I mirror the sadness in her eyes and I tell her that her pain is real. She looks up at me and says thank you.

I prompt her to begin her stretches and press the start button on my timer. I ask her what she did this weekend. She describes the difficulty of watching two grandchildren with an aching back.

Thirty seconds - the timer beeps.

She switches sides to one much more painful. The grimace on her face shows frustration. She’s felt this a million times. She’s working but her body is not. I ask her if she enjoys the company of her grandchildren.

Thirty seconds - the timer beeps.

She switches sides and looks me in the eyes - eyes that I am trying to fill with empathy and compassion. She begins to tell a story of abandonment, abuse, and loss. My finger hovers over the start button and slowly lifts away.

Her referral denotes physical pain and her medical history denotes mental stress, but her pain is so much more than what is written in her chart. She’s here for her physical pain and that is what she will be treated for. She will understand physical therapy as a modality that could possibly diminish her pain. She is unsure. She is uneducated regarding the human body. Most people are.

I tell her that her grandchildren are lucky to have a grandmother that is selfless enough to care for them when she is the one that needs caring for. She smiles and switches sides…unprompted… without the grimace.

I want to treat her pain, but more than anything I want to be an empathetic human being for her. I want to appeal to her as a friend and as someone who genuinely cares about her. She is human, and humans are generally worth caring for.

In my experience, pain is the sandpaper and empathy is the match. Pain creates the desire for change and empathy is the spark.

Later in the appointment she asks me why she is stretching her legs when it is her back that is causing her pain. I describe to her that the body works like a chain and that one dysfunctional link can throw the entire system awry.

Is she curious now because I’ve appealed to her as a fellow human that cares? My experiential data would say so. Does curiosity lead to change? In my experience - yes.

The more I learn about our current climate crisis, the more I observe empathy to be a missing part of the climate revival equation.
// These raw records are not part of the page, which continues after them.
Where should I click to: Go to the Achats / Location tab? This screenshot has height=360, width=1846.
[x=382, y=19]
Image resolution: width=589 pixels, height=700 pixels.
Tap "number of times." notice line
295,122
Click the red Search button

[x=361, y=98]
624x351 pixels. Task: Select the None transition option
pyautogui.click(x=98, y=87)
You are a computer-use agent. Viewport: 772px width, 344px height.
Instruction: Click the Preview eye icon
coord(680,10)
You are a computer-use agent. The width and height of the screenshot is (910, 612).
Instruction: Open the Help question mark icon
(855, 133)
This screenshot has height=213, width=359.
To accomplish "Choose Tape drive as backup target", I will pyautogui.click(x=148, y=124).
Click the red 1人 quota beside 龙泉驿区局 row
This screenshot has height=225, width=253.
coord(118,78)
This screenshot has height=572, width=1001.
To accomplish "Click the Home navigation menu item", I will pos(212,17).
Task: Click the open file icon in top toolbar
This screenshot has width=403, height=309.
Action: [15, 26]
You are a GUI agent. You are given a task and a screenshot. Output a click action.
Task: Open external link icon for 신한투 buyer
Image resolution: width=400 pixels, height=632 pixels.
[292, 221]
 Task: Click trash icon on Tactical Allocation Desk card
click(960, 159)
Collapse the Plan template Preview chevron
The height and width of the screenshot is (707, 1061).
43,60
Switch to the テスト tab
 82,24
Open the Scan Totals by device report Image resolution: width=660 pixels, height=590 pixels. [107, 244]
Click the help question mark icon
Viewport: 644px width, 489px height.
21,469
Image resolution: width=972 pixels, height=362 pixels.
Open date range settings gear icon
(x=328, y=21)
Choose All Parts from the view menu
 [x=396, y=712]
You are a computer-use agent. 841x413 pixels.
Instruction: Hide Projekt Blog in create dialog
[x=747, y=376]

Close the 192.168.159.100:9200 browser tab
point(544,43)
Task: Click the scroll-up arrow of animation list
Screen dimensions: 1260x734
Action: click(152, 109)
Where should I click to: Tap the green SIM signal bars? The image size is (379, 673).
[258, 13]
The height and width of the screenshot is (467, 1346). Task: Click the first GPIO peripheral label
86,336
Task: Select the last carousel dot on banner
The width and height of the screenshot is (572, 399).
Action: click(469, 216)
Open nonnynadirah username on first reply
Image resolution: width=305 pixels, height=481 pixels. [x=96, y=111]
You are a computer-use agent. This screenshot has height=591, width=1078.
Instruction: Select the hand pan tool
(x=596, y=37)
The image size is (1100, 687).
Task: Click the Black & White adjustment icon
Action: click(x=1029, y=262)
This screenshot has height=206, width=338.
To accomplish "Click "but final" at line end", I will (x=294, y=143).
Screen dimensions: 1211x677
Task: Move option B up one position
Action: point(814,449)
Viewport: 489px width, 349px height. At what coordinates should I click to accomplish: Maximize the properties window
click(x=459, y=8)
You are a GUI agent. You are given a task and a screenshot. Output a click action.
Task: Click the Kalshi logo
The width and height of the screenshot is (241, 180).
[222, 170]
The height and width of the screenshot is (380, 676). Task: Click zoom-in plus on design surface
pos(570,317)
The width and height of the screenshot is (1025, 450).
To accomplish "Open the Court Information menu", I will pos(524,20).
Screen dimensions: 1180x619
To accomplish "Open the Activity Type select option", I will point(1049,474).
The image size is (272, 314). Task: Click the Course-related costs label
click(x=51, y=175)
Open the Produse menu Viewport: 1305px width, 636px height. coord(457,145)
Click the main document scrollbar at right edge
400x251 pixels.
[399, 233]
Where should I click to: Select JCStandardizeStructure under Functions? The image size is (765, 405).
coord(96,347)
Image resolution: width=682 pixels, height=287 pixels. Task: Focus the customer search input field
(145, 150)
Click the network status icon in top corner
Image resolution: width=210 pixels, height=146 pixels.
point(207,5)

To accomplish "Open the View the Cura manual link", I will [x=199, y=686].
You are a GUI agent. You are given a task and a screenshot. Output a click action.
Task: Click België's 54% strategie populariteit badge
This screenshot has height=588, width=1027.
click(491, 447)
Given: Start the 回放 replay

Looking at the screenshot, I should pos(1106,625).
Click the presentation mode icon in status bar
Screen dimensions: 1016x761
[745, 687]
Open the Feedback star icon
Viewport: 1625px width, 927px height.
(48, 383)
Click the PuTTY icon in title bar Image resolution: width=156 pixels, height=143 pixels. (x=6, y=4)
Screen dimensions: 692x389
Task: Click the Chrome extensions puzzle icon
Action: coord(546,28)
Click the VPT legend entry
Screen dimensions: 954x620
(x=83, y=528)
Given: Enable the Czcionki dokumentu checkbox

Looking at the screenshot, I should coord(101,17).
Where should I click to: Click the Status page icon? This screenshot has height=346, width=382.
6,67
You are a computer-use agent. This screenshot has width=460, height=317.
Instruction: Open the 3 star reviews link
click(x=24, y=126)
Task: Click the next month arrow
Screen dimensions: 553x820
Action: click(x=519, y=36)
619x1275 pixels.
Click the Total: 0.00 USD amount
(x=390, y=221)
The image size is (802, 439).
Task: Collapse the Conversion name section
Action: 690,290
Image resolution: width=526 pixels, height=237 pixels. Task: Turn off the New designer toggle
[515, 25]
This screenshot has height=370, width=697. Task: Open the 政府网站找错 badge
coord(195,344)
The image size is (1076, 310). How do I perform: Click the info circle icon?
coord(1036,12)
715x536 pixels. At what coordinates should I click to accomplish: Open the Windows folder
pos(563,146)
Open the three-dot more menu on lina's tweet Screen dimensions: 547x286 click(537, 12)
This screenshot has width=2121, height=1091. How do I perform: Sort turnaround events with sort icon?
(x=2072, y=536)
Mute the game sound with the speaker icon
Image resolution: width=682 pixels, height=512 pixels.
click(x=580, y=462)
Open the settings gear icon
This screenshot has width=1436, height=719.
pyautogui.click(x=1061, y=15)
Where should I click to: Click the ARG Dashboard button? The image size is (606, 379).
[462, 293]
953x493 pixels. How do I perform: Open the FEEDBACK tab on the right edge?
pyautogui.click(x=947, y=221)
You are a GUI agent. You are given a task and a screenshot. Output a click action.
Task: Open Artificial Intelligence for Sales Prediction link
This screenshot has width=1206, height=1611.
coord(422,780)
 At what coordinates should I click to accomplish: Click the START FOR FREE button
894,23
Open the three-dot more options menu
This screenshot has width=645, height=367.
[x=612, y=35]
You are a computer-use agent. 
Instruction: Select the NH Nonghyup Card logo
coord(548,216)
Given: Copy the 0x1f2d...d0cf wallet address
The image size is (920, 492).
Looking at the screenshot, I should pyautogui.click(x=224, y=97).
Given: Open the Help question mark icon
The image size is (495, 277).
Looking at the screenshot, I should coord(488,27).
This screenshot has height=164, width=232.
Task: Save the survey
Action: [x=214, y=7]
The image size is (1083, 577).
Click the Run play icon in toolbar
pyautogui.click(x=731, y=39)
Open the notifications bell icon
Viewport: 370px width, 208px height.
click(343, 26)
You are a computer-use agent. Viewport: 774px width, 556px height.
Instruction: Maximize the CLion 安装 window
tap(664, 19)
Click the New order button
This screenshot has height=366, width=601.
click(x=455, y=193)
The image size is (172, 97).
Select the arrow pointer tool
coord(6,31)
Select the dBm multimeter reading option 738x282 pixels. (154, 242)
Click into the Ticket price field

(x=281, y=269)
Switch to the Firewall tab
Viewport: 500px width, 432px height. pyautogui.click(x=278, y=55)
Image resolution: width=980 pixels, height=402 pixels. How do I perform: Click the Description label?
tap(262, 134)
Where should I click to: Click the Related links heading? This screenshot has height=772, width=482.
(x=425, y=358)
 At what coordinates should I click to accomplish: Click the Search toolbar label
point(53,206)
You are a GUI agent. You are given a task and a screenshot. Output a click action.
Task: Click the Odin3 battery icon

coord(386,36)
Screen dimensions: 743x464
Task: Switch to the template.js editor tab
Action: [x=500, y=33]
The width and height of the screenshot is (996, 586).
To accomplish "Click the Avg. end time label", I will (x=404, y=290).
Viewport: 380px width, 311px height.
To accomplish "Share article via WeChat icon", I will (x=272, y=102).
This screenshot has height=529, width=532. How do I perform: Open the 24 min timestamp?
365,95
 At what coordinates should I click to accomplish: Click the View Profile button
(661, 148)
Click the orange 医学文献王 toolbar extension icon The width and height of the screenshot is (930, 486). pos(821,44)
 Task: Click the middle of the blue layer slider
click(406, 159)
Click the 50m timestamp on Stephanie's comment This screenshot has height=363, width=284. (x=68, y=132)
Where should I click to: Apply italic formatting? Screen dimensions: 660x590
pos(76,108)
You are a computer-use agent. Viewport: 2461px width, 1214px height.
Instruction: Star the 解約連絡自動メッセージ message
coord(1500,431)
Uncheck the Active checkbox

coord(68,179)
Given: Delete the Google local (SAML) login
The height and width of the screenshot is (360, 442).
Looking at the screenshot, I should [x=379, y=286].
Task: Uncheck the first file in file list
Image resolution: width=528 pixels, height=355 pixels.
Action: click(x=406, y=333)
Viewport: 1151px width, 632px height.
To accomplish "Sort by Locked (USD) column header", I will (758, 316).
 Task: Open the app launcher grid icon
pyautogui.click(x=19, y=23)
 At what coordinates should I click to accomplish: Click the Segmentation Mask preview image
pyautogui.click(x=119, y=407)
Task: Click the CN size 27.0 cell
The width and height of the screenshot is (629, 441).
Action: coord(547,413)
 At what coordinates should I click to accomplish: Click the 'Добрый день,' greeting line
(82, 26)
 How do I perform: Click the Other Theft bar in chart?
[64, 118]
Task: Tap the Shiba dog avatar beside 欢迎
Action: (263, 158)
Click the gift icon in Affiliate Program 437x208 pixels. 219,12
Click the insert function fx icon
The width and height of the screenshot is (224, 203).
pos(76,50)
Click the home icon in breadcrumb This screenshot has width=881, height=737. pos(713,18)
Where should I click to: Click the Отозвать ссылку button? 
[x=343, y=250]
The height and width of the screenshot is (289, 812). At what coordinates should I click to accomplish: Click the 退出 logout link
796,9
We don’t care enough about other people. We don’t show it. We try to portray it. We post pictures. We write words for others to see. We portray our escapades and our beliefs and our ideas for change, but what does it all mean? What does it matter? Who cares when the majority of people can’t relate or don’t know how to relate? We use “I” far too much in our conversations.

Physical therapy alone couldn’t treat my patient’s pain, and hard-hitting documentaries, facebook rants, blame, political campaigns, diet shaming, intellectual superiority, and protests aren’t going to fix the world. Are they integral parts of the equation? Yes. But where is the empathy?

How can you expect to change someone when you don’t know them. And how can you expect a person to change when they are out of touch with what they are changing for?

Yes we need to portray urgency, and yes we need to portray the facts, but it needs to be done so in a way that is human and in a way that draws upon empathy. We are emotional beings and the thing that means most to us is the fact that someone else cares. Not that someone cares to save the earth so others can continue to reside on it - that’s too far removed. People need to know they are cared about on an individual level. That’s what will spark change.

Human connection is the bridge to a connection between our earth and humanity.